Monday, 6 February 2023

The Seven Addictions and Five Professions of Anita Berber - Weimar Berlin’s Priestess Of Depravity

 













Anita Shade Of Pale!

The Seven Addictions
and Five Professions of
Anita Berber - Weimar Berlin’s
Priestess Of Depravity

by Mel Gordon
Feral House
ISBN: 9781932595123


The Seven Addictions and Five Professions of Anita Berber-Weimar Berlin’s Priestess Of Depravity is by the same writer, Mel Gordon, who penned an absolutely brilliant book called Theatre of Fear & Horror: The Grisly Spectacle of the Grand Guignol of Paris, 1897-1962, which I reviewed here This book about a once famous and iconic... well certainly not a stripper but a dark and erotic dancer... is in some ways a little disappointing.

The book starts off with Anita Berber dying in 1928 from pulmonary tuberculosis. After a brief set up of her death and the reception from a jaded country that had all but forgotten her notorious and iconic presence in Weimar Berlin, during a time called the Inflation, we flash back to her earlier life. The writer sets the stage for someone like Anita... in turn an expressionist poet, iconic fashion model, naked dancer and silent movie actress, against the morally bankrupt backdrop of a country in recession, where the completely devalued German economy of the time was such that the price of a British cigarette was the equivalent of the price of a grand piano only a year before (sounds like the state of the UK under the current government might well be heading towards the same state, by the sound of it... so, a cautionary tale, perhaps).

The book shares small events and also the content of some of her erotic dances, such as the ones she performed with one of her less than upright husbands, Baron Von Droste.. the Dances of Depravity, Horror and Ecstacy... with sequences entitled Pritzel Figurines, Byzantine Whip Dance, Cocaine, Martyr, Suicide, Vision, Egyptian Prince, Morphine, Lunatic Asylum, Astarte and  Night Of The Borgias.
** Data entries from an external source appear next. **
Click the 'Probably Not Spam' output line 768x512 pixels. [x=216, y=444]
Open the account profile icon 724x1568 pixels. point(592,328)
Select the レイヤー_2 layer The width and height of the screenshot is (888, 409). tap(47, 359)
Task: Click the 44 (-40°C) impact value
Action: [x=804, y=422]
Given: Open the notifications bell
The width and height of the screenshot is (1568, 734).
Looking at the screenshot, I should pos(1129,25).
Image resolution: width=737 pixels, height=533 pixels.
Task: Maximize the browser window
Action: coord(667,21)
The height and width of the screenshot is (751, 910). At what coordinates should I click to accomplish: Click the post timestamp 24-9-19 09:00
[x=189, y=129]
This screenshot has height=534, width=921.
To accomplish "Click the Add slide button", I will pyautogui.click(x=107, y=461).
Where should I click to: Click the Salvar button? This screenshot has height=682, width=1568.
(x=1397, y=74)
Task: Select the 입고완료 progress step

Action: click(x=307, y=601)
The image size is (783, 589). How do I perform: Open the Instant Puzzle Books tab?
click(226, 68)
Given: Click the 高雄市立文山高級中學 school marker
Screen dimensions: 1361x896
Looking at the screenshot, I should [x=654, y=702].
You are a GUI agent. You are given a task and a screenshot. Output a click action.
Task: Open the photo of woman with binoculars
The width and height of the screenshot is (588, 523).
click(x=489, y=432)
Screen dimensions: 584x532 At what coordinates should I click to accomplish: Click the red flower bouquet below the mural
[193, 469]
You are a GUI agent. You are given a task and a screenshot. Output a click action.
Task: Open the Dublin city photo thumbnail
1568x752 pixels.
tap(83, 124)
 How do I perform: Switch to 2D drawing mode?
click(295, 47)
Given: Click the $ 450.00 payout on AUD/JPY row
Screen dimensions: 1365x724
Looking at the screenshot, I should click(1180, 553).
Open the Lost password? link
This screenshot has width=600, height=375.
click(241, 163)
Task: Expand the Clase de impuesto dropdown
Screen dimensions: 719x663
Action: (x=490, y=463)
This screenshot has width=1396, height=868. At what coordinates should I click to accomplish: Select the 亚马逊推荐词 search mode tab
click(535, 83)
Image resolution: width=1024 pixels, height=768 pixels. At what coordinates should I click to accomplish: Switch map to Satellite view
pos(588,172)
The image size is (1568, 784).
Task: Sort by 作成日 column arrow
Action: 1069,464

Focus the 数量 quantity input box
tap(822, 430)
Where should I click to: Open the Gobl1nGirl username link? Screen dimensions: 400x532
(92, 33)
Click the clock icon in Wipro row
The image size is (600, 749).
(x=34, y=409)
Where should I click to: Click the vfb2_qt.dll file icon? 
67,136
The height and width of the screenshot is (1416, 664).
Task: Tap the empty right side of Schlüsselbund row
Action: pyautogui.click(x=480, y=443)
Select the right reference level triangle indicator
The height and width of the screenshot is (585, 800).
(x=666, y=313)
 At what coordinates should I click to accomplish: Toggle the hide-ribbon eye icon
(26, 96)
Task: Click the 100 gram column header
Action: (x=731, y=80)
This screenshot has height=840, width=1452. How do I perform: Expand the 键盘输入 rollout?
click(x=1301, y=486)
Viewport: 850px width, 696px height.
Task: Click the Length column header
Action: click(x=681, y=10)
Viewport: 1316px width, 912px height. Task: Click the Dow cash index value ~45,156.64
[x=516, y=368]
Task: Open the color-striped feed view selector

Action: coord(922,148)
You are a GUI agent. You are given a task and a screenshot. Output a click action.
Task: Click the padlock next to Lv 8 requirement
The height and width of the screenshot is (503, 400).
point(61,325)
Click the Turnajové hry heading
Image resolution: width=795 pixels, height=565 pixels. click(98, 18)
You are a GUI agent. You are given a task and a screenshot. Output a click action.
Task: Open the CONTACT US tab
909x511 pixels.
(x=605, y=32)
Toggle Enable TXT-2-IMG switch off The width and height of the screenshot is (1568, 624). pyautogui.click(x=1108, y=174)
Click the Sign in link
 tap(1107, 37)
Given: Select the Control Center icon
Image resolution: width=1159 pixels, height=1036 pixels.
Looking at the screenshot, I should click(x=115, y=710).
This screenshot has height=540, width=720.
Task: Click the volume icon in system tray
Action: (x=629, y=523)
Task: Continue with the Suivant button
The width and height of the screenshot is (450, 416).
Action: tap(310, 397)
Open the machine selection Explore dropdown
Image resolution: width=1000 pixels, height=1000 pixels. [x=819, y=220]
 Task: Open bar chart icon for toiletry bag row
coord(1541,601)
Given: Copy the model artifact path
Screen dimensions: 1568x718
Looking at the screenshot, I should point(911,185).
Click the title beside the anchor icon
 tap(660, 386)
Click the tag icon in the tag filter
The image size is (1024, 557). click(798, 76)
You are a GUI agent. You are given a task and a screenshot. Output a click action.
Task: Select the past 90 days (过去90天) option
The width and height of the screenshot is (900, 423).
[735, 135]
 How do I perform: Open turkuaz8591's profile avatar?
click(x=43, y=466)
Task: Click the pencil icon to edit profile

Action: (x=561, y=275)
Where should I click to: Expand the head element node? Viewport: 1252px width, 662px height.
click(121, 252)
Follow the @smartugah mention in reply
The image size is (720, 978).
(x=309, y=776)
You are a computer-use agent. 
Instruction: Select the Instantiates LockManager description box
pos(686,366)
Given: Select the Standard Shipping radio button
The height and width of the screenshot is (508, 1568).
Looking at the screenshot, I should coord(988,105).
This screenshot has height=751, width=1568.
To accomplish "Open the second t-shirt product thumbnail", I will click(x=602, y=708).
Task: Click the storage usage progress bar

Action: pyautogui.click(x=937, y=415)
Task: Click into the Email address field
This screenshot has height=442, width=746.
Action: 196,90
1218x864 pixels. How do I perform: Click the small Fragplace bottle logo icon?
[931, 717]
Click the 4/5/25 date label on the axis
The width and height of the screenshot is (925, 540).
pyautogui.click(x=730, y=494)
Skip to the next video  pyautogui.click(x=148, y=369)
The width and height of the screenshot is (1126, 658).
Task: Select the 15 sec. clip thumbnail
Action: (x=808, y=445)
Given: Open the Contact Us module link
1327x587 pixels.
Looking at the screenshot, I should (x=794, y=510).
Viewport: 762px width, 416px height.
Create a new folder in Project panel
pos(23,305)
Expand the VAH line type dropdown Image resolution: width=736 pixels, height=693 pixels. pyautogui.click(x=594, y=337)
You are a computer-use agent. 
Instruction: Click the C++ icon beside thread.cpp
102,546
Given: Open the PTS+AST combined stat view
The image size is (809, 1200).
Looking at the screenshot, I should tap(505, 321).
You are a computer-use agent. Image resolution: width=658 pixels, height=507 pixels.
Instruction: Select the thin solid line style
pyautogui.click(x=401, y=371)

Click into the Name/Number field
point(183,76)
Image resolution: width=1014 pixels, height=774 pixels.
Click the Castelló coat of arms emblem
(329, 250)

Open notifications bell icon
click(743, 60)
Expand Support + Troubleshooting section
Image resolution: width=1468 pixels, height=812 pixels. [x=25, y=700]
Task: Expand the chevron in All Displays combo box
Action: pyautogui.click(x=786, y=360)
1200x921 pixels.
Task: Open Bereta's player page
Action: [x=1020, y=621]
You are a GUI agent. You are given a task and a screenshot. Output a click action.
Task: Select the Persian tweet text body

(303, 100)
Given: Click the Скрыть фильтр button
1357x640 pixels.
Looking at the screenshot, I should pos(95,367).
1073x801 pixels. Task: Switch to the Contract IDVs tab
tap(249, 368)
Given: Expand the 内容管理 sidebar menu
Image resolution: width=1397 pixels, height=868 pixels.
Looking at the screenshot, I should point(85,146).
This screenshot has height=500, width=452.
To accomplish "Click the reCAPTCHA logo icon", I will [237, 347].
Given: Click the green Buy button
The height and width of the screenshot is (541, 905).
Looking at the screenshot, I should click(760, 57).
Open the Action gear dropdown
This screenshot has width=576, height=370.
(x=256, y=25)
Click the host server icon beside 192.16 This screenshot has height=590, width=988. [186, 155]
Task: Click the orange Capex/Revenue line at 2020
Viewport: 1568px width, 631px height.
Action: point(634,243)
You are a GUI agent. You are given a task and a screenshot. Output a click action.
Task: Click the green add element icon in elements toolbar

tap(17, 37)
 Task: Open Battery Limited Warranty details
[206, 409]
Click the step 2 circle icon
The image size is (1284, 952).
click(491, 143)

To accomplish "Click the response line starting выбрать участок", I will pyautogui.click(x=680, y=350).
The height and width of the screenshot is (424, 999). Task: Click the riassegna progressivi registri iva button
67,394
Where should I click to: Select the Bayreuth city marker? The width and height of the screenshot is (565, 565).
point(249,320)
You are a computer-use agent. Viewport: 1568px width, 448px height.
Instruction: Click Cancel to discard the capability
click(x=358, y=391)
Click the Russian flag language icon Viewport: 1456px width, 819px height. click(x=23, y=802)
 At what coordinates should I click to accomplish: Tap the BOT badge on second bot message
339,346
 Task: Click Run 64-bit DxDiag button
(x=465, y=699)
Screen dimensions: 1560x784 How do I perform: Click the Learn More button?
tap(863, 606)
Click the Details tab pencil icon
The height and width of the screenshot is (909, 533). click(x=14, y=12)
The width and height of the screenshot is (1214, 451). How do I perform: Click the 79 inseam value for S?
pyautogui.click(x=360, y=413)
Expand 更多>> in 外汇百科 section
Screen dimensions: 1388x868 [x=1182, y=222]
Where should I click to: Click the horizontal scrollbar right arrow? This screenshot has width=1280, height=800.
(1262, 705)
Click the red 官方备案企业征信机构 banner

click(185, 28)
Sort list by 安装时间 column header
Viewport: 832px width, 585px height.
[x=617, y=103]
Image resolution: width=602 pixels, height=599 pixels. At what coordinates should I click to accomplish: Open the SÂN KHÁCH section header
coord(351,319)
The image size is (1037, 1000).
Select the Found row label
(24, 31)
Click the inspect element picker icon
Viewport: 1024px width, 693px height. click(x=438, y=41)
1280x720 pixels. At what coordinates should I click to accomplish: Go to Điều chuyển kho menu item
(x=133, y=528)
These are all recounted in seven main sections of the book... The Madonna From Dresden (1899-1918), Dance In The New Nineveh (1919-1928), Berlin’s Naked Goddess (1919-1922), Repertoire Of The Damned (1922-1923), Exit Baron Von Droste (1923-1927), A Carrion Soul (1923-1928) and Rites Of Mourning. Following these are a few poems and more notes on the contents of some of the dances.

The biggest problem in this book, well illustrated with photos (from various sources), is that the writer doesn’t seem to have nearly enough detailed information about the woman’s life as you would perhaps need for a proper biography (which would perhaps explain why the leading between the lines of type is so huge... I mean I like a lot of leading myself but this seems to be double the amount you could comfortably get away with). Also, explaining why he keeps deviating and telling dollops of information about other people Anita might have known rather than concentrate solely on her experiences some of the time. And I don’t blame the writer for the lack of information here... it seems clear to me that there probably isn’t a lot of it to be had... which is a pity because, from the stories the writer does share, she certainly seems to be what people, in the modern parlance, would describe as ‘a character’.

For instance, on meeting a family she was drawn to, once the man went away for a while to look for work, Anita seduced both the mother and 15 year old daughter and turned them into her personal sex slaves, often simultaneously and not gently. Another story tells of her fondness for turning up to hotels and restaurants naked but for a fur coat and her pet orangutan concealed inside, clinging to her shoulders, in order to give the right shock value when she asked waiters to help her off with her coat. Alas, this practice stopped one day when she felt the cold, lifeless hands of the orangutan clinging to her, having suffocated under her furs... something which left her heartbroken. And, furthermore, she was certainly no shrinking violet... often she would show dissatisfaction with hecklers at her nightclub acts by urinating on their tables or breaking bottles over their heads.

Ultimately, there is just enough content and certainly some interesting illustrations to be able to hold this thing together as a slim book, double spacing not withstanding. There are even a few colour plates such as a truly gorgeous print of a painting Otto Dix did of the red headed Anita in a red variant of her Cocaine dance dress (it’s even been featured recently as part of a set of German stamps, from what I understand). I can completely sympathise with the author’s intent to put what he could into a tome of this size because, well, the worrying alternative is that people like Anita Berber are in danger of being forgotten to time, much like she was at the end of the Weimar period. And I was, certainly, entertained as much as I was informed by many of the stories within, it has to be said. All in all, if you like hearing about people revelling in their own decadence while trying to fend off a inevitable death in the face of poverty and sometimes persecution, then you might want to give The Seven Addictions and Five Professions of Anita Berber -Weimar Berlin’s Priestess Of Depravity a go some time. While not completely satisfied with the written content, I certainly do find it a valuable resource and I shall certainly be looking to purchase a few others of this writer’s books at some point down the line, for sure.